Although most studies seem to relate emergence delirium to sevoflurane

anesthesia, studies of desflurane - and to a lesser extent isoflurane - have also consistently

demonstrated a link to increased rates of emergence delirium (Vlajkovic & Sindjelic,

2007). Additionally, inadequate pain control is a rather hazardous predictive measure as

well, due to the fact that so many of the criteria used to define emergence delirium, such

as physical agitation, can also be caused by pain. To further support the notion that pain

is too simple a criterion upon which to base emergence delirium, is the fact that even

painless procedures such as MRI have been found to result in emergence delirium

(Bonhomme et al., 2012). It appears that there is something in the nature of volatile

agents that is responsible for the development of emergence delirium. The fact that it

occurs more often in children between the ages of 2 and 6, likely has to do with the

underlying nature of neurodevelopment in children. That increased levels of preoperative

anxiety correlate strongly with the development of emergence delirium also suggests that

there is a psychological component at work as well; perhaps it is some combination of

these two factors that is ultimately responsible.

A lot of research has been conducted examining the connection between

preoperative anxiety and emergence delirium. A study by Kain et al. (2004) found that


children with preoperative anxiety had a 12.5% increase in maladaptive behavioral

changes following surgery, and that every ten point increase in a child’s anxiety score

correlated with an approximately 10% increase in the rate of emergence delirium. Not

only do more anxious children tend to develop emergence delirium at nearly six times the

frequency of less anxious children, but studies also indicate that more anxious children

also report more pain during their hospital stay, as well as during their first three days at

home (Kain et al., 2006). Kain et al. (2004) also found that in addition to child-related

factors influencing the rate of emergence delirium, the parents of anxious children are

significantly more anxious in the holding area and upon separation from their child en

route to the OR. All of these findings underscore the importance of parental and child

education within the perioperative setting to lessen procedural-related anxiety and thus

emergence delirium. To further support the case for effective preoperative preparation, it

has been found that previous history of illness decreases the risk of emergence delirium

in the adult population. This is speculated to be due to the fact that these patients are

more accustomed to the hospital environment and are therefore less anxious (Lepouse et

al., 2006).

When looking into emergence delirium and anesthesia in general, it does not take

long before an examination of the mechanism of action of anesthetic agents and their

effect on the central nervous system becomes a primary focus. Interestingly, in the more

than one hundred years that we have been using pharmacological agents to induce a state

of anesthesia, we still cannot say with certainty just how these agents work upon the body

to produce their desired effect. While it was initially postulated that the effects of

anesthetic agents were due to their lipid solubility and impact on the lipid bilayer of


neuronal membranes, it has since been proven that this basic explanation is not only too

simplistic, but also incorrect (Bonhomme, Boveroux, Brichant, Laureys, & Boly, 2012).

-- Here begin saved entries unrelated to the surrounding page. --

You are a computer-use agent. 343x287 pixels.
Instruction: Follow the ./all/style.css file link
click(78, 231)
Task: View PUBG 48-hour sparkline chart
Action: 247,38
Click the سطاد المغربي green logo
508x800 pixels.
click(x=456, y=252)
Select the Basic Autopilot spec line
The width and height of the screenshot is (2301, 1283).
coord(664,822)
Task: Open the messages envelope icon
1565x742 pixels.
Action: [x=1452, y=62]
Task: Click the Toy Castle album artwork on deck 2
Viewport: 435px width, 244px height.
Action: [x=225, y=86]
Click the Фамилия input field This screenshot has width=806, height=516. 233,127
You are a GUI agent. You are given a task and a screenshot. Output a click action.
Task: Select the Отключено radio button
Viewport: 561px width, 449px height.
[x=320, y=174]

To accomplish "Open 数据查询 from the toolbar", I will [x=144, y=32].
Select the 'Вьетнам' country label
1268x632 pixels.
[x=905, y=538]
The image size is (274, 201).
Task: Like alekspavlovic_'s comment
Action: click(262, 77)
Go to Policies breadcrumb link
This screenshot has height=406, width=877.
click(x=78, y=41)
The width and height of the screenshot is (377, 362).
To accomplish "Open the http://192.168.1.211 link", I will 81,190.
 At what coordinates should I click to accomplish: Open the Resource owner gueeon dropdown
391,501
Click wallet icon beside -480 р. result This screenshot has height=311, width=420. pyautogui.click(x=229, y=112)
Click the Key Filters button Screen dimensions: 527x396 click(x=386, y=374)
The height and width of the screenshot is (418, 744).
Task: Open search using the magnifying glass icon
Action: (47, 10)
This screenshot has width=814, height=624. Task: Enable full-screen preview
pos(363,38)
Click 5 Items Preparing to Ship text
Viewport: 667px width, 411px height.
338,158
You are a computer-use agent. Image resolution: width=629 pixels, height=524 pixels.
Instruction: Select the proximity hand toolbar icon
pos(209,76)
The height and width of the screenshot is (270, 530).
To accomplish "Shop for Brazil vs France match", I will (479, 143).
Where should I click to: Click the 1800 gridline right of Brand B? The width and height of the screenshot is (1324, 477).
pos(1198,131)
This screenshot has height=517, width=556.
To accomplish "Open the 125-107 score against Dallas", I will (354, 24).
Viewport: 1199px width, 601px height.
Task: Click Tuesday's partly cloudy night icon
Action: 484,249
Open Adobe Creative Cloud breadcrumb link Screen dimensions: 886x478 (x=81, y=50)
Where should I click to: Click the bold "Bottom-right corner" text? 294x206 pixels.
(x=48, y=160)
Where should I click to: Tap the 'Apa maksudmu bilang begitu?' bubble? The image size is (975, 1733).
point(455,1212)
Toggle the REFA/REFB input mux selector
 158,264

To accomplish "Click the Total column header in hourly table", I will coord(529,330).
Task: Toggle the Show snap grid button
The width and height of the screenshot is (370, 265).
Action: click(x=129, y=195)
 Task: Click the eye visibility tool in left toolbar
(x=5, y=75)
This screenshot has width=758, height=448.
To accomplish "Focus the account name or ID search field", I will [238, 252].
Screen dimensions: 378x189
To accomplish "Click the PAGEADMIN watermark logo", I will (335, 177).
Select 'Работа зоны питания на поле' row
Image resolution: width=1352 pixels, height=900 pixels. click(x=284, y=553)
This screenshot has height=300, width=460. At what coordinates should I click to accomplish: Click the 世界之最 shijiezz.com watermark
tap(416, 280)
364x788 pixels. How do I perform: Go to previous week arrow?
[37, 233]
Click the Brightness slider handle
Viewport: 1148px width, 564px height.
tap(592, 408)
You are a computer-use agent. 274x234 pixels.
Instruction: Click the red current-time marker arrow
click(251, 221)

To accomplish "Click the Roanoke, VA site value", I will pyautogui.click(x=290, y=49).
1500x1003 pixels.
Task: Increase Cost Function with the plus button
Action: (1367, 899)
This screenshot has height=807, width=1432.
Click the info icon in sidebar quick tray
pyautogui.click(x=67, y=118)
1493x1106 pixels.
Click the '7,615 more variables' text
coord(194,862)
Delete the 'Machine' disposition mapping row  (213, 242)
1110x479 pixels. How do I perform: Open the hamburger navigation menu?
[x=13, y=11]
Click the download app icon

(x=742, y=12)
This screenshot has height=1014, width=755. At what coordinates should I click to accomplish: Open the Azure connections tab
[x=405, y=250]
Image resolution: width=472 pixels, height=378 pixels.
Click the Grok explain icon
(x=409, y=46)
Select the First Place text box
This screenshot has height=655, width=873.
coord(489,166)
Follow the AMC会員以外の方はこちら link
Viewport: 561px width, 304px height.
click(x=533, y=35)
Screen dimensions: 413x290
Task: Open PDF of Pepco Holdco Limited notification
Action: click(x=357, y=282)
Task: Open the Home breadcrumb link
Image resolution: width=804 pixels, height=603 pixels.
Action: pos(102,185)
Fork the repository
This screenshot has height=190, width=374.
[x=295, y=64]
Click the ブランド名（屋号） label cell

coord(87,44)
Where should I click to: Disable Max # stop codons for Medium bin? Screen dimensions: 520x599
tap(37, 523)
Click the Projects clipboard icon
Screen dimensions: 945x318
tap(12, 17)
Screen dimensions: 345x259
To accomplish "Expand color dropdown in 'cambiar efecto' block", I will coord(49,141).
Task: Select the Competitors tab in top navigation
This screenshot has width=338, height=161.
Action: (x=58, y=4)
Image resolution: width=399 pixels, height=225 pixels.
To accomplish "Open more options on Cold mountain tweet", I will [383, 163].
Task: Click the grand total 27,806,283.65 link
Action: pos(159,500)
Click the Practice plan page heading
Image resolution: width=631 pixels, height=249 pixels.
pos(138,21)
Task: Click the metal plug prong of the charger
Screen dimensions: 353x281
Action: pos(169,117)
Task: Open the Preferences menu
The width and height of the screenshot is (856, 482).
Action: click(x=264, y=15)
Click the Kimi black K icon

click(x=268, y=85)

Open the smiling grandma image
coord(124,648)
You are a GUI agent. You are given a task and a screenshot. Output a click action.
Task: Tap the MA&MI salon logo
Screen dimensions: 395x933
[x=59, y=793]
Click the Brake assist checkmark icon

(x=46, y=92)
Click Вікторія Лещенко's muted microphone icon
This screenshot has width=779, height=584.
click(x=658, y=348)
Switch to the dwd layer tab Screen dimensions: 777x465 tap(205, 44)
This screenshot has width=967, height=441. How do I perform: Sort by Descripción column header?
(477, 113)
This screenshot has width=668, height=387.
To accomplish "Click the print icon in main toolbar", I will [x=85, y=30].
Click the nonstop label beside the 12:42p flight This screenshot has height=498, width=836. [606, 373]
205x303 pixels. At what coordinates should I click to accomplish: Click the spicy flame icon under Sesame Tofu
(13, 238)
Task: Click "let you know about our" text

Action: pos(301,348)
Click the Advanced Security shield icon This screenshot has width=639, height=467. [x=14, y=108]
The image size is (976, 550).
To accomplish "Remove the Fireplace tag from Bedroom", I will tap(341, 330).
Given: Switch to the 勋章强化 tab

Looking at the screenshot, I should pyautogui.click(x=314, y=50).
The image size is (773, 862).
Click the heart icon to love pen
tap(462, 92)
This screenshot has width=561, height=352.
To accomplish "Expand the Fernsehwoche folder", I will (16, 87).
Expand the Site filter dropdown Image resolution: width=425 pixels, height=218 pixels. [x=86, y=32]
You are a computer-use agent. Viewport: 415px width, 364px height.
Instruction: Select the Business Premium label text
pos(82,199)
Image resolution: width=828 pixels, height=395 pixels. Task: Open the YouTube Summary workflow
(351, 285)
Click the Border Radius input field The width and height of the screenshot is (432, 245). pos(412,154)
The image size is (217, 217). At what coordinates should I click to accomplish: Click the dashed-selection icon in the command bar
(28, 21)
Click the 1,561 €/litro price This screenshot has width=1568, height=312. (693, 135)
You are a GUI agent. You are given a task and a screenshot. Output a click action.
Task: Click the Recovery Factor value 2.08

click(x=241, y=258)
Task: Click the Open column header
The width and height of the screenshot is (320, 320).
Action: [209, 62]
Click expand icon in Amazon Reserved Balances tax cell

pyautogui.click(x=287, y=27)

More modern hypotheses of the pharmacodynamics of volatile agents vacillate between

the creation of a global inhibitory state and a more targeted, specific inhibition of various

brain regions.

The primary receptor responsible for inhibitory neurological impulses is the

GABA receptor. It is upon this receptor that agents such as benzodiazepines, alcohol and

propofol have their effect; volatile agents are also believed to have some effect upon

these receptors. The chronic stress of PTSD has been found to result in neural

remodeling of GABA receptors, with a consequent decrease in binding sites, which

causes benzodiazepines to be less effective in reducing hyperarousal (Geuze, van

Berckel, & Lammertsma, 2008). Researchers speculate that the same reduction in

benzodiazepine binding sites may occur with respect to the binding sites for volatile

anesthetics, and that this may play a role in the increased agitation that can occur

following general anesthesia with these agents. They further speculate that the effect of

chronic stress from PTSD on GABA receptors may be somehow similar to the stress of

general anxiety, which may be the reason for the increases in emergence agitation

exhibited by more anxious individuals.

Several studies have demonstrated that the amygdala is an important area for the

inhibitory effects of anesthetic agents. In a review of relevant literature by McLott,

Jurecic, Hemphill, and Dunn (2013), the authors showed that GABA receptors exist in

large quantities within the amygdalocentic neurocircuitry, that area of the brain

comprising the amygdala and its connections to the medial prefrontal cortex and the


hippocampus. It is these areas of the brain that are responsible for the amnestic effects of

general anesthetics (Alkire & Nathan, 2005). Interestingly, the stress response has been

intricately linked to the amygdala as well, as it is this area of the brain that is associated

with the transmission of fear and excitation to the hypothalamus (McLott, Jurecic,

Hemphill, & Dunn, 2013).

Further underscoring the link between emergence delirium and activity within the

amygdala, studies have shown that auditory stimulation activates that part of the

amygdala responsible for fear conditioning. Researchers have also found that chronic

stress causes a down-regulation of Ca+-activated potassium channels, which results in

increased activity within the amygdala in response to auditory stimuli (Guo et al., 2012).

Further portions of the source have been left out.